И вовремя – дверь отворилась, и в комнату ворвался запыленный офицер в форме голштинской гвардии. Вяло козырнул двумя пальцами, чуть прикоснувшись к шляпе. За ним тут же ввалились трое драгун и два казака. Лица у всех решительные, ладони на эфесах, на ременных лямках пристегнуты пистолеты.

За окном горнисты стали трубить тревогу – послышался топот башмаков солдат караульного взвода. Зычный голос за стеклом властно проорал: «Слушайте манифест его императорского величества!»

Коменданту очень не понравилась такая суета на территории вверенной ему крепости, и Власов с ожиданием посмотрел на молодого царского адъютанта, как бы требуя объяснения происходящего.

– Вам приказ от его императорского величества. – Голштинец протянул свиток. Власов сломал печать на документе и быстро пробежал глазами по строчкам чеканного приказа. И все разом похолодело внутри, он почувствовал, что своенравная и капризная фортуна наконец предоставляет ему самый реальный шанс крепко ухватить ее за хвост.

– Я выступаю со всеми частями гарнизона немедленно, только один час необходим на сборы. Артиллерию в поход брать? – Подполковник ожидающе посмотрел на голштинца.

– Не надо, время упустим! – отрезал тот. – Какие у вас части?

– Эскадрон тверских драгун, полный батальон Ингерманландского полка и донской казачий полк Данилова в пять сотен. Кроме того, крепостной гарнизон из двух рот ланд-милиции и инвалидной команды. Еще рота третьего кирасирского полка на биваке у города стоит, с утра в Нарву должна была идти. И еще рота конных гренадер на мызе, – подполковник быстро перечислил свои немногочисленные части.

Да оно и понятно – Ямбургская крепость сейчас числится захолустной и подлежит полному упразднению.
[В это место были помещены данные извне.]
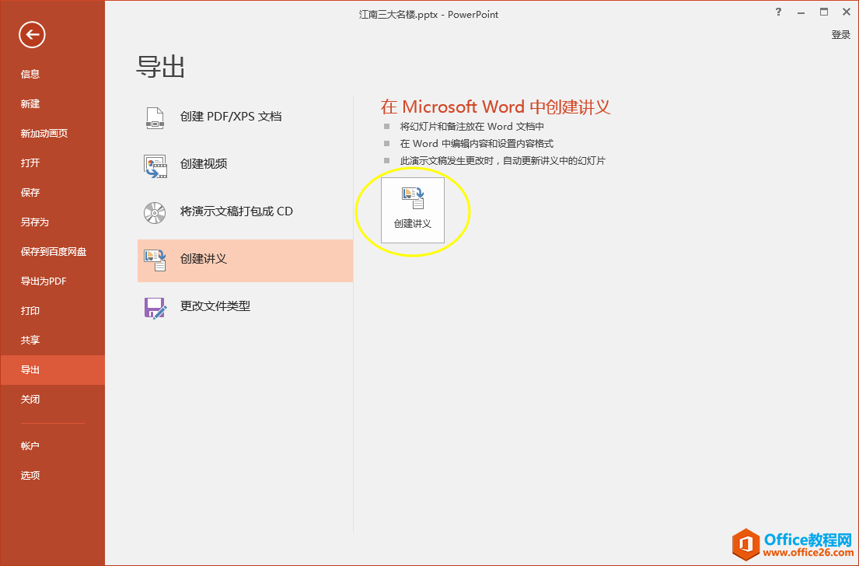
Task: Click the 创建讲义 sidebar icon
Action: click(x=155, y=260)
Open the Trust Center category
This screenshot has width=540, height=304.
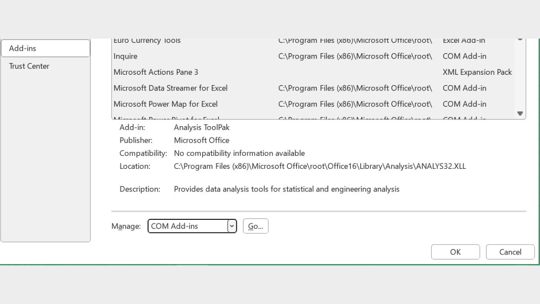tap(29, 66)
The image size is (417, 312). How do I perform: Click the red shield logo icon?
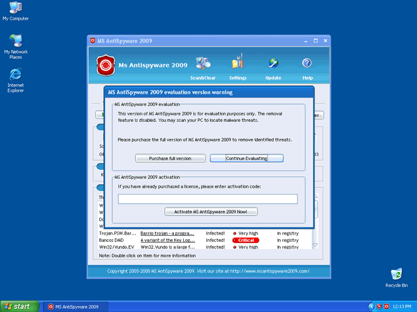point(106,66)
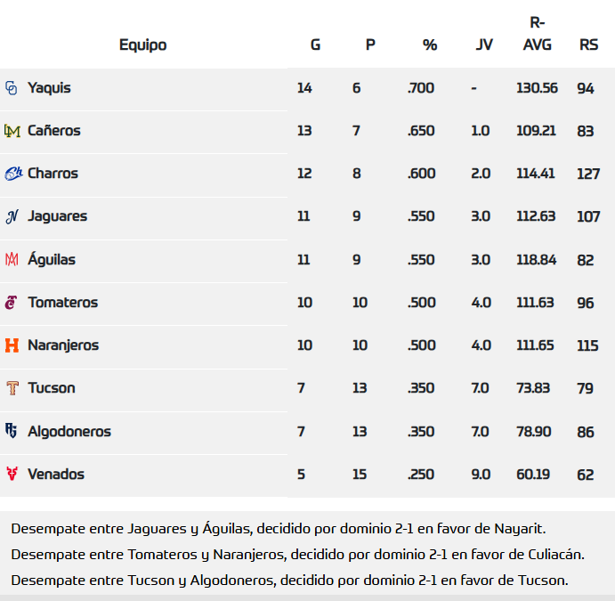615x601 pixels.
Task: Select the Naranjeros team name
Action: [63, 345]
Добрая половина крепостных башен и стен уже давно на плитняк разобрана, зато из захудалой мызы большой поселок отстроили местные селяне, охочие до дармового камня. Держать здесь, в Ямбурге, гарнизон изрядный нет никакого смысла. Наоборот, полевые войска выводить надо из крепости все целиком, оставив только негодных к полю пожилых инвалидов и еще более бесполезную ланд-милицию.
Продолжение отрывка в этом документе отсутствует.